The recruiting Service in Some places is very Successfull, in Others not so. The State has added £20 to the Continental Bounty as your Excellency has been heretofore Informed. Each Towns Quota of the 15 Battalions has been Sent to them, The Towns have Still Enhanced the Bounty, in General £24 more, which makes in the whole £50, and Some Towns I am Just Informed are even exceeding that. This I think is Egregious folly, and I fear will tend to make the Troops Uneasy where the Encouragment is Unequal. But the Source of this Extravagance was the giving many of the militia who have been Sent out, from Ten to Sixteen pounds for a few weeks absence, However I hope the Quota of this State will be now Soon raised, altho in a very Burthensome manner.
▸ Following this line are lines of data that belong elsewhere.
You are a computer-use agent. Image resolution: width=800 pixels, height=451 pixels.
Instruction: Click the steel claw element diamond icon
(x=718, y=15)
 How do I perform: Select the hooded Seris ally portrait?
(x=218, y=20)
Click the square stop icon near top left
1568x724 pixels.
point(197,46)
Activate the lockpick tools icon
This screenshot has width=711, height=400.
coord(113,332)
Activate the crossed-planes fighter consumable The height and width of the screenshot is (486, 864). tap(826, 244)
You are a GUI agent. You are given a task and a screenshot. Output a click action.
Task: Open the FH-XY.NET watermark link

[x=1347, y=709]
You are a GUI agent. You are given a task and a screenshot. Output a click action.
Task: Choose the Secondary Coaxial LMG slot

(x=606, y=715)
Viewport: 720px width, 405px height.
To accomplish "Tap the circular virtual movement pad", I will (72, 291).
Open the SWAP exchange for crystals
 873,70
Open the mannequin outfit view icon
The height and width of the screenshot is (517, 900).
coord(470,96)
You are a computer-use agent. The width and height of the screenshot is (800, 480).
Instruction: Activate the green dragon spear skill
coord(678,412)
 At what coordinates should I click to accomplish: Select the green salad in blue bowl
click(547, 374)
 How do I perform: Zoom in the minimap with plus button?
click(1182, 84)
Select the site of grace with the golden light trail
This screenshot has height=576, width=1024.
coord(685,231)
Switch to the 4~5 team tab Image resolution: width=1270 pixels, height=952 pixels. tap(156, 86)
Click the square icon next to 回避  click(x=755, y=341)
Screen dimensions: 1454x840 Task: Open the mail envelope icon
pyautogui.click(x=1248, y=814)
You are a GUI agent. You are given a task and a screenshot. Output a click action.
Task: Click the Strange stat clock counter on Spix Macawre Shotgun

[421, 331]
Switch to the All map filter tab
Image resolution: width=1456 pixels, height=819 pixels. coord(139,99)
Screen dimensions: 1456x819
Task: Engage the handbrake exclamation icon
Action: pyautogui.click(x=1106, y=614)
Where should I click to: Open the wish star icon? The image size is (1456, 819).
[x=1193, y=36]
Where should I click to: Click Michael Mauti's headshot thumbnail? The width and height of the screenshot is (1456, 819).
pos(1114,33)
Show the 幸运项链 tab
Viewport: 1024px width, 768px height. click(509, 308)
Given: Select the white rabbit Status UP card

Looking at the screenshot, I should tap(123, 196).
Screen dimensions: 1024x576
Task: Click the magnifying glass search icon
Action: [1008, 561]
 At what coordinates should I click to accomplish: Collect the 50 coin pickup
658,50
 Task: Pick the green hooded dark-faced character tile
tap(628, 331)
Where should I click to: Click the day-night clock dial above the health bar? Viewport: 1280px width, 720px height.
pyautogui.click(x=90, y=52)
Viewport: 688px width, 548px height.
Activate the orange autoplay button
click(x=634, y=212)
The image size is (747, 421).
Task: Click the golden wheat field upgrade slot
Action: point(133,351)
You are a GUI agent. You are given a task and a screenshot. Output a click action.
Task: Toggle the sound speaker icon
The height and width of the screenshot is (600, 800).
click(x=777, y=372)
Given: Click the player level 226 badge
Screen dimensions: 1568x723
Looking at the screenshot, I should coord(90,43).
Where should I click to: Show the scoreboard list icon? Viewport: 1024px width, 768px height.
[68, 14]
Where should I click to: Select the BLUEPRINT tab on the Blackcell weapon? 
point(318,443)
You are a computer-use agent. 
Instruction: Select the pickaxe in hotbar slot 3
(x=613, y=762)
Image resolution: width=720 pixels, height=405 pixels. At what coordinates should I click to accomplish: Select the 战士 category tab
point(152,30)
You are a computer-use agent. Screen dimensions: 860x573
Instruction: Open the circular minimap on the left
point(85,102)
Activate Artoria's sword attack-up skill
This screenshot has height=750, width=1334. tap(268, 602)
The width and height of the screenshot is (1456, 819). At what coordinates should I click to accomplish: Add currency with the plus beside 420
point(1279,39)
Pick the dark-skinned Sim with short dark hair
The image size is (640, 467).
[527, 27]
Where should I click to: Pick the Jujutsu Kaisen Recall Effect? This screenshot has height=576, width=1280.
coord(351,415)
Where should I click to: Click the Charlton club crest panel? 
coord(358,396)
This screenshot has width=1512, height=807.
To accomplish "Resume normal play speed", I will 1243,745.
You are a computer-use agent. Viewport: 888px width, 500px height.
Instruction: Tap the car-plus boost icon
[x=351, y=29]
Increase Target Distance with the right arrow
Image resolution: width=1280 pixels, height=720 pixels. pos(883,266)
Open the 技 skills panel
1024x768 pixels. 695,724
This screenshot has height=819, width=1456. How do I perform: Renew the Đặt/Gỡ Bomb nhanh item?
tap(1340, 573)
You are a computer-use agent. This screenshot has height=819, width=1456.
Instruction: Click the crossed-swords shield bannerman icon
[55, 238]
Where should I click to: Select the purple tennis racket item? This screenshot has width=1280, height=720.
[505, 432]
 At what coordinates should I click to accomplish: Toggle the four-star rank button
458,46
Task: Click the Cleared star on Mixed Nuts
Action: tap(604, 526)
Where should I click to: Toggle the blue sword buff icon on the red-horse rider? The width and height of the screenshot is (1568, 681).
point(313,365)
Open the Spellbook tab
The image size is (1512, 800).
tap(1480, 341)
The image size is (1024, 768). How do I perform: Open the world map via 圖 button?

The Friends of Major Austin, who was dismised from the Service for Burning the Houses the last fall at White Plains, are Solliciting that He may be again Admitted into the Army.2 The Assembly would Commission him, but are apprehensive that it might give Umbrage to your Excellency, I have been Asked the Question, But dare not advise, Untill I Know your Pleasure, which should you please to hint, I would advise accordingly. I have the Honor to be Very respectfully your Excellencys most Humble Servt
ALS, DLC:GW; ADfS, MHi: Heath Papers.
1. Colonels Thomas Marshall, Samuel Brewer, Gamaliel Bradford, and Ebenezer Francis commanded the 10th, 12th, 14th, and 11th Massachusetts regiments, respectively. Samuel Brewer (1733–1781) of Waltham, Mass., who had been a captain in the French and Indian War, had served as a brigade major under Brig. Gen. John Thomas in 1775. He was appointed colonel of the 12th Massachusetts Regiment in November 1776. Brewer was cashiered from the army in September 1778 after being tried and convicted of “embezzling or misapplying” part of an allotment of cloth that the Massachusetts board of war had designated for his regiment (see General Orders, 29 Sept. 1778). Gamaliel Bradford (1731–1807) of Duxbury, who also had served as a captain in the French and Indian War, was appointed lieutenant colonel of Marshall’s Massachusetts militia regiment in May 1776. Bradford was elected colonel of the 14th Massachusetts Regiment on 19 Nov. 1776 and served to 1 Jan. 1781, when the regiment was disbanded.